Does anyone recognize the street? Can anyone translate?

The Iranian protests are a news and a media phenomenon partly because no news people are there! Is that a good thing or a bad thing? What we’re witnessing — and a part of, too, on a new level — is the choppiest, fuzziest, blurred, most 140-character-ized international news event in history. And that’s part of the reason it’s impossible to turn away from.
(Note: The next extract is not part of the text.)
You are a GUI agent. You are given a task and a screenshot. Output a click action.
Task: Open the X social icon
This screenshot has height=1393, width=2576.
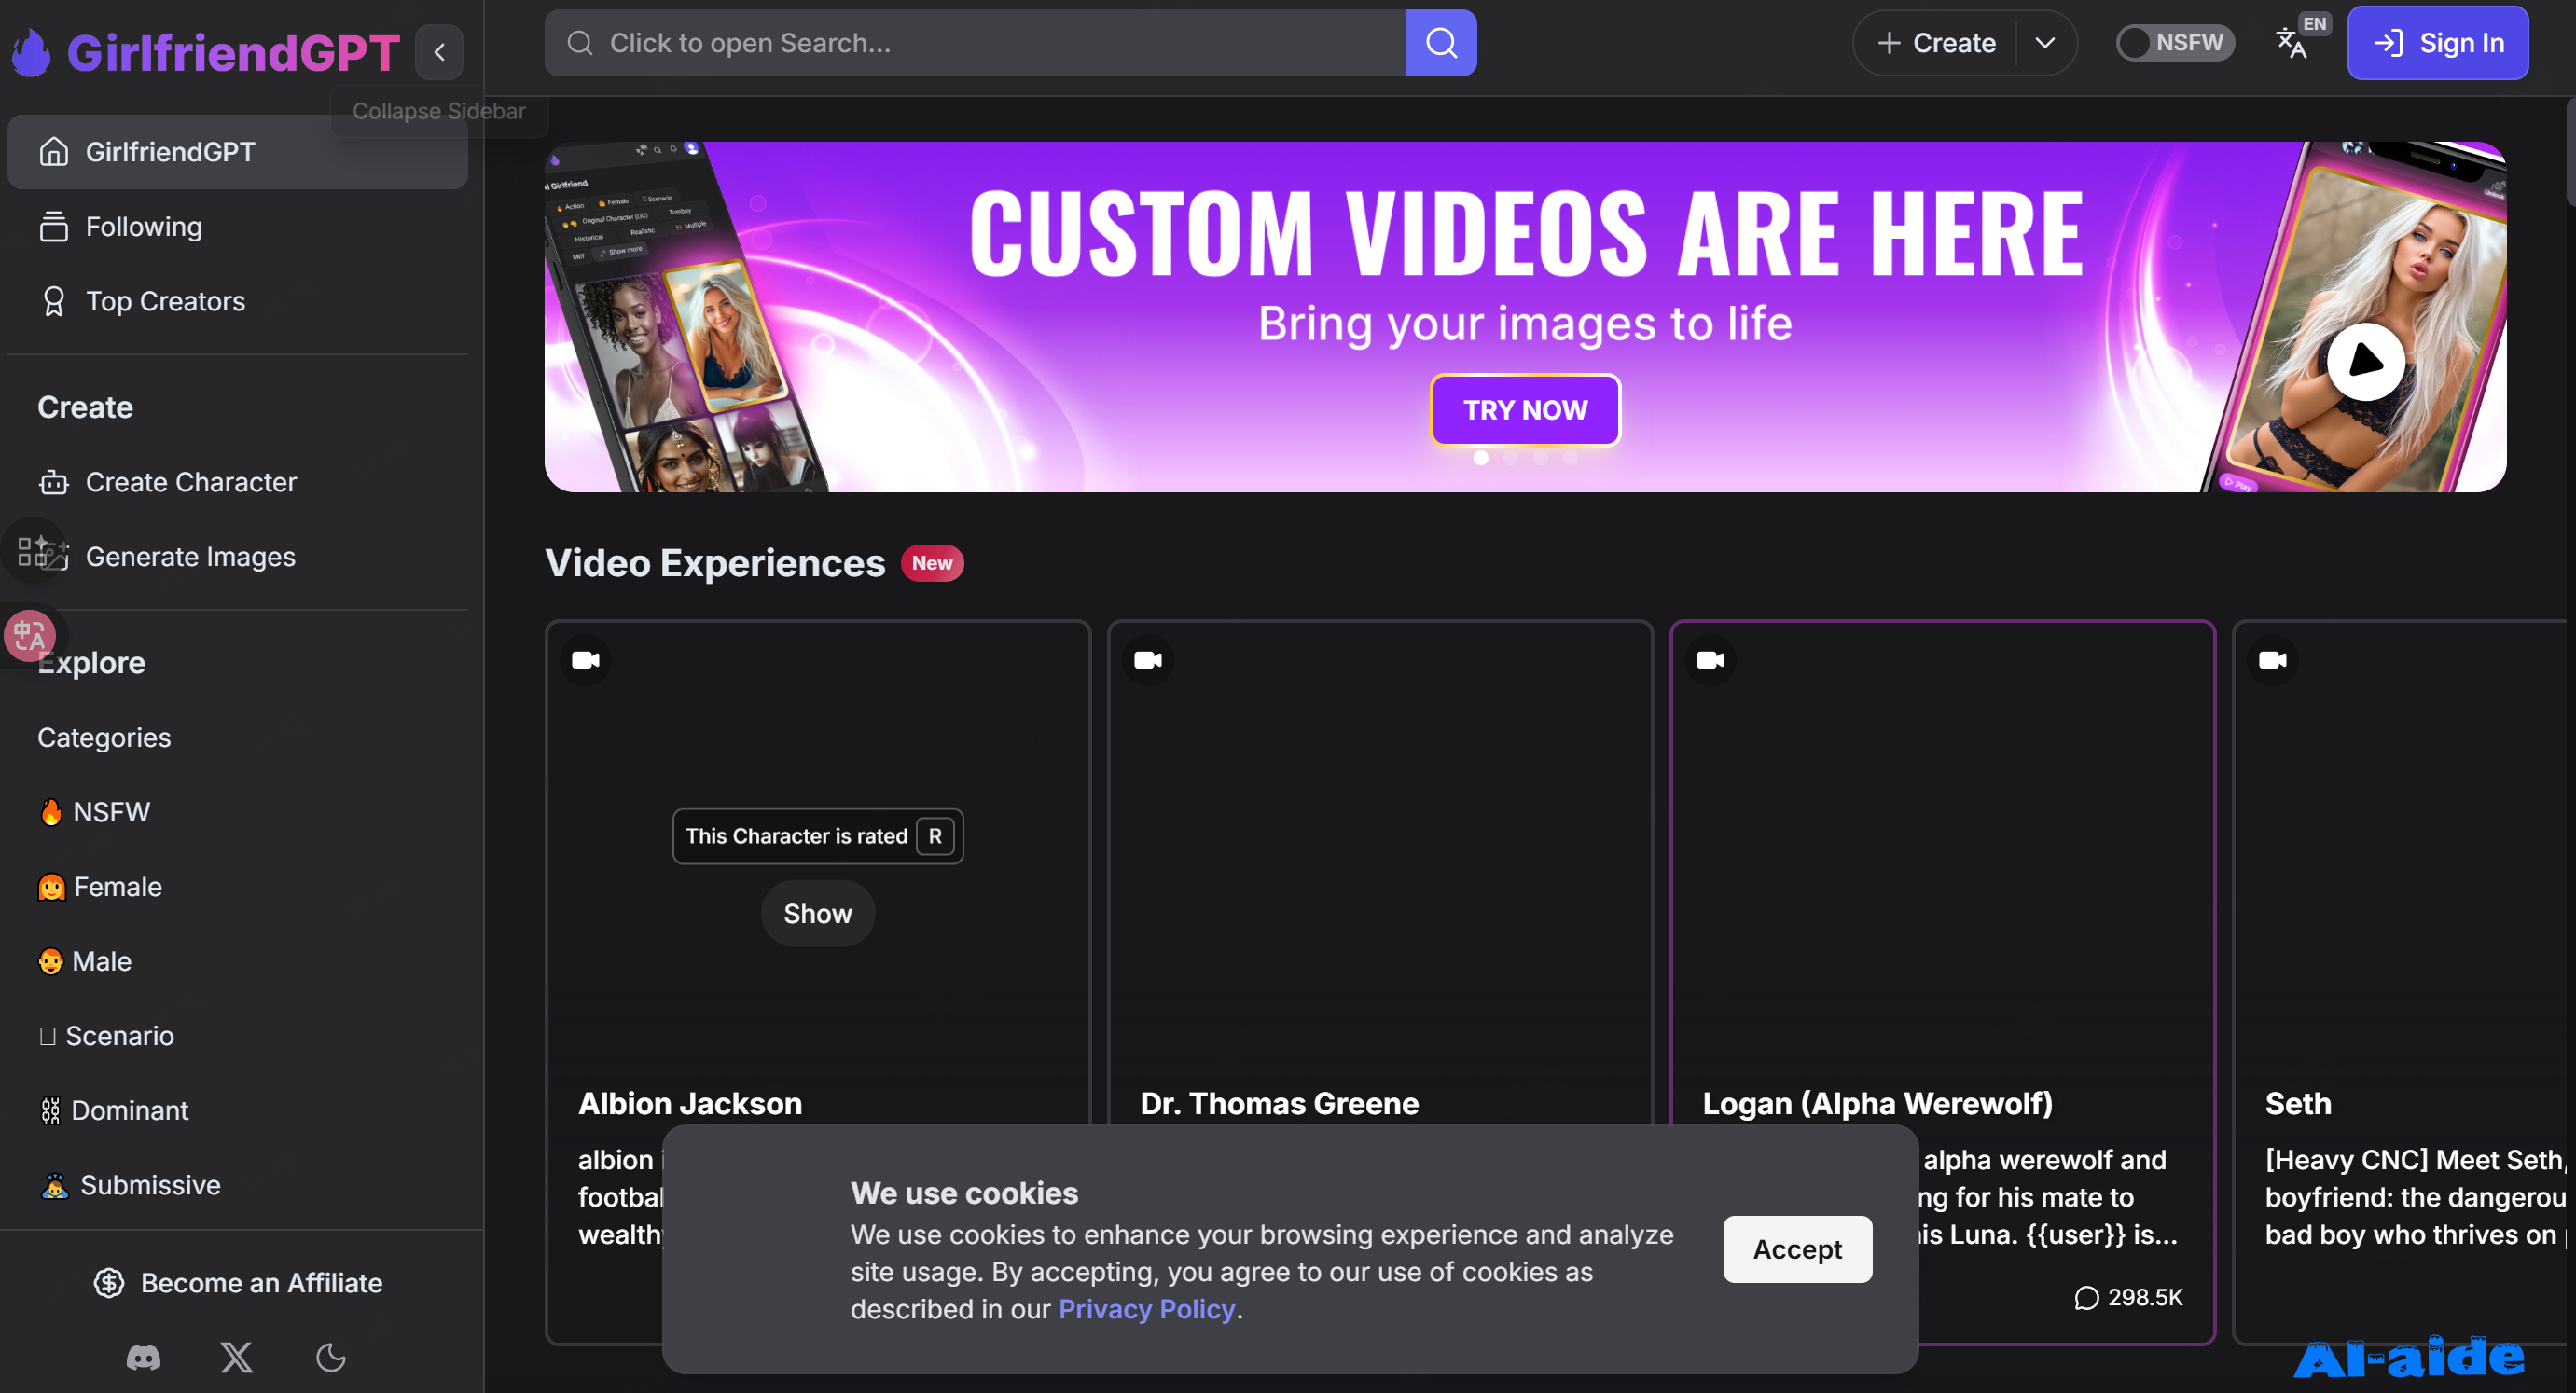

Former NPR host and journalist and media analyst Farai Chideya did a great job yesterday of relating her own compelled dizziness in grappling with what it all means for people like her:

Okay, so I must admit to some confusion over what the heck we journalists are doing with the concept of verification in this new age of Twitter news. Don’t get me wrong. I am not anti-Twitter. At this point in the infosphere that would be like, say, being “anti-oxygen.” You can choose that stance right now, but Twitter is the oxygen in social networking and information distribution online right now. Question though: how do we use it? I’ll be real: have we lost our ever-loving minds trying to pretend we know what’s going on in 140 words or less… especially when it comes to geopolitics…specifically Iran?

Her paragraph reads the way the mz3638 video looks. We’re getting news and thoughts on the news without packaging. For days now it has been just digital raw material. YouTubes and hashtag tweets. Mass media is inadequate. Networked media is the thing. We’re witnessing a kind of farmers-market-style future news today.